Forum OpenACS Development: problems with unique name constraint in cr_items -- file-storage

While working through steps to migrate 3.2.5 sites to 5.x, I've encountered a problem caused by the unique constraint on the name column in cr_items. This problem actually is a bug opened long ago.

File-storage, now based on the CR, stores the file name of an uploaded file in the name column of cr_items. This column has a uniqueness constraint on it (and its parent) that presumably has some rationale, but here's how it causes problems. Consider this use case:

Two different users launch Word to write an autobiographical narrative. Each saves their text using the default name Word offers: "Document1.doc". The first user uploads her file into a file-storage instance on the site using the title "Amy's Story". So far so good. Now the second user uploads his file into file-storage using the title "The Life of John". Even though this second document has nothing in common with the first document and in fact has a different title, because it has the same file name, the CR automatically assumes that this is a new version of the first file. So instead of the John's document showing up as a separate file, it is mysteriously uploaded as a new version of the Amy's file -- and her file "disappears" as an old version that no longer shows in the file listings.

This problem is one that cannot be prevented server-side; users will name their uploaded files however they want, and it is virtually certain that sooner or later they will eventually choose identical names for files that are completely unrelated -- yet that they will want to upload into the same file storage folder.

The patch I suggested back when provides a fix by changing the filename of the second uploaded file if it is done during an "add file" operation. This appears to me to be the proper behavior, but at least DaveB didn't agree back then; maybe others didn't/don't either. Is anyone else running into this? If not, how do you avoid it?

So, what do people think should happen here? I'll commit this fix if people agree that file-storage shouldn't step on users' uploads the way it does now.

Stan,

The filename is the URL of the file, so you can only have one in every folder.

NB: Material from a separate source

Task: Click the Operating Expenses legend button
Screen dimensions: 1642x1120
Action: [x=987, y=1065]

What should REALLY happen is, if a file with the same name exists, the system should tell the user, and suggest a unique name, but allow the user to change it.

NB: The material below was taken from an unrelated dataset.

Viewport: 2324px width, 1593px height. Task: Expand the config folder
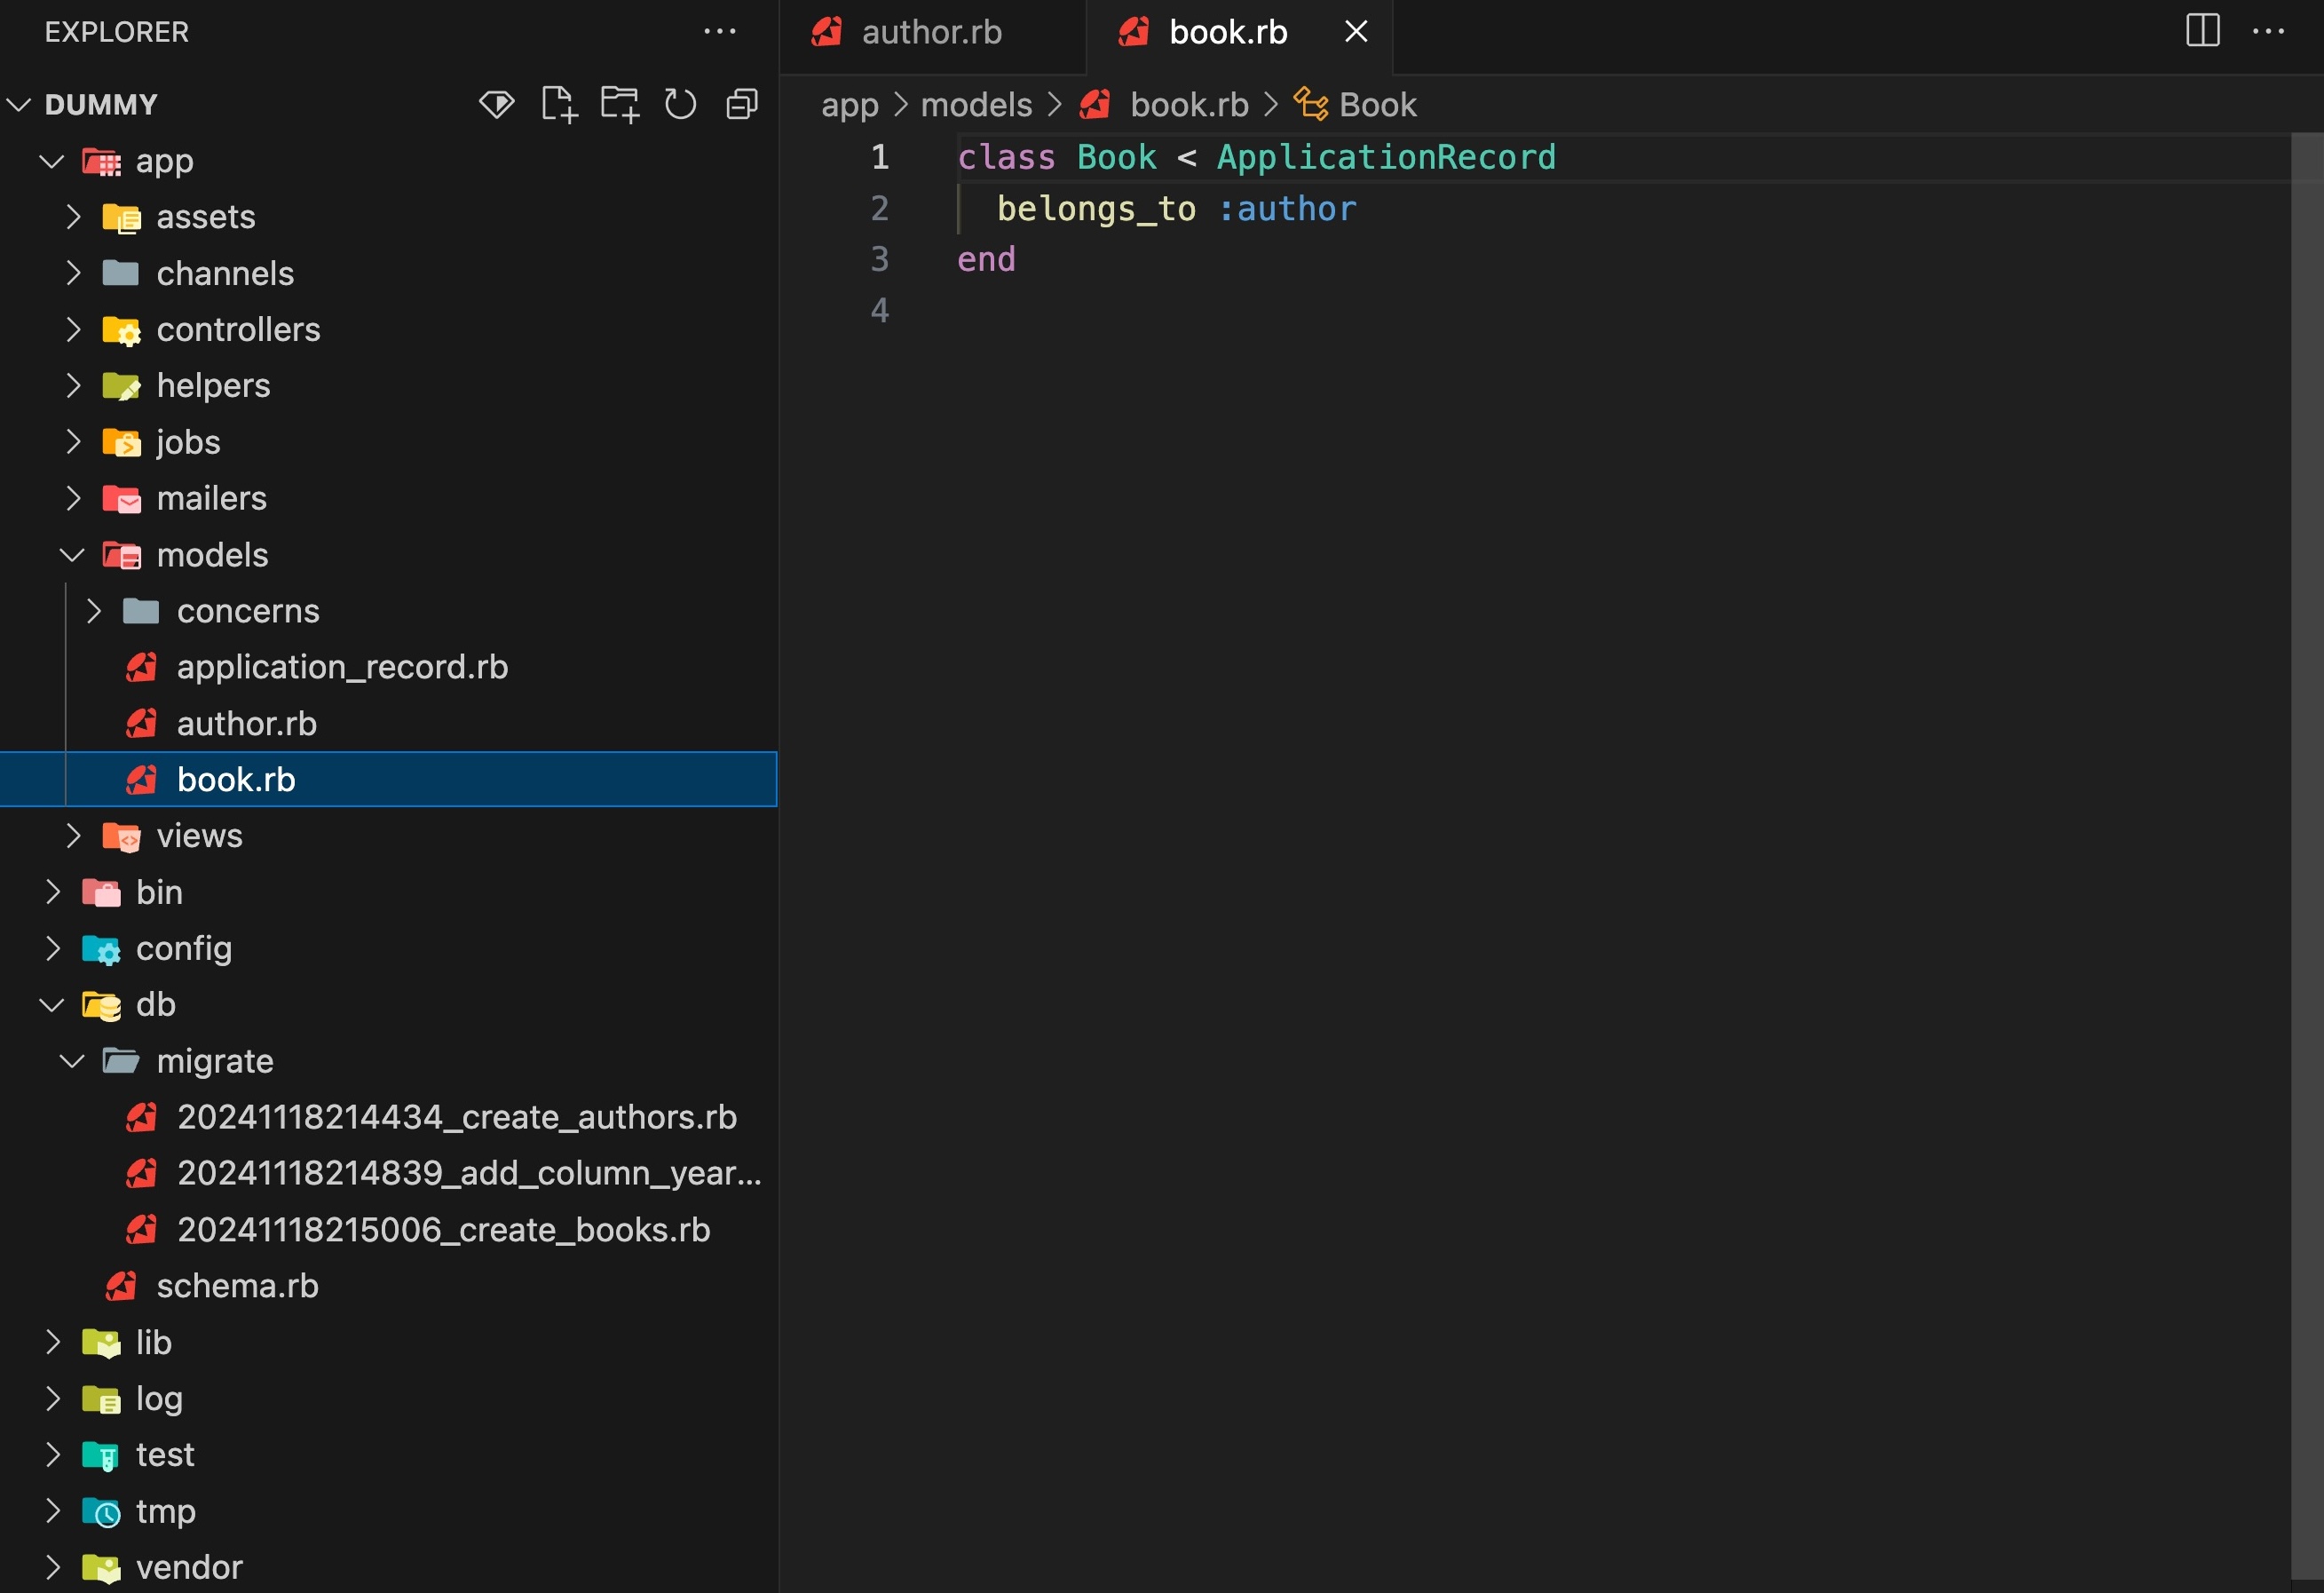184,947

The confusion comes from people trying to use file storage in two ways, 1) file sharing with extended attributes like "title" 2) replacement for filesystem.

Since the filesystem metaphor conflicts with the title metaphor. If you use file storage like a filesystem, of course creating a new copy of a file with the same name will overwrite the old one. A good application might warn you if this is happening.

So someone (not me) needs to decide how file storage will work. Perhaps adding a parmeter to turn this behavior on or off.

Ah yes; the filename is the URL. Seems like the desire to avoid URLs like "/storage/one-file?file_id=1234" creates some complications.

In any case, there already is a "BehaveLikeFilesystemP" parameter in the package, but this parameter right now only sets whether in folder-chunk a file's title links to /download/ or to /view/.

I suppose that some behaviors could be added to this parameter on the "file upload" side:

BehaveLikeFilesystemP = 1:
A new uploaded file that has a name conflict with an existing file would generate a new version of the existing file. This doesn't actually overwrite the old one (as you point out it would in a real filesystem) but it effectively does because it becomes the latest/active version of the file.

BehaveLikeFilesystemP = 0:
A new uploaded file that has a name conflict with an existing file would generate a new file, just as if there was no name conflict. Behind the scenes, it would modify the filename by appending an integer (ie if there already is a filename "myduplicate.doc" then the second uploaded filename would be "myduplicate-1.doc".

These upload and download behaviors could be controlled by their own parameters, though, too. That might be clearer and more flexible.

Here is a patch that checks the BehaveLikeFilesystemP param for a file-storage instance to handle this situation:

  • If BehaveLikeFilesystemP == 1, then file-add.tcl "overwrites" the existing file by adding the new upload as a new version to it and making that new version the live one -- ie just as the current code works.
  • If BehaveLikeFilesystemP == 0, then file-add.tcl alters the filename by appending the new file_id (well, object_id) to provide a guaranteed-unique name, then adding the new upload as a new file in the folder.
  • The patch also provides some I18n instructions explaining what's going on.

This is a pretty simple fix, so unless I hear screams from someone soon, I'll go ahead and commit this to oacs-5-2.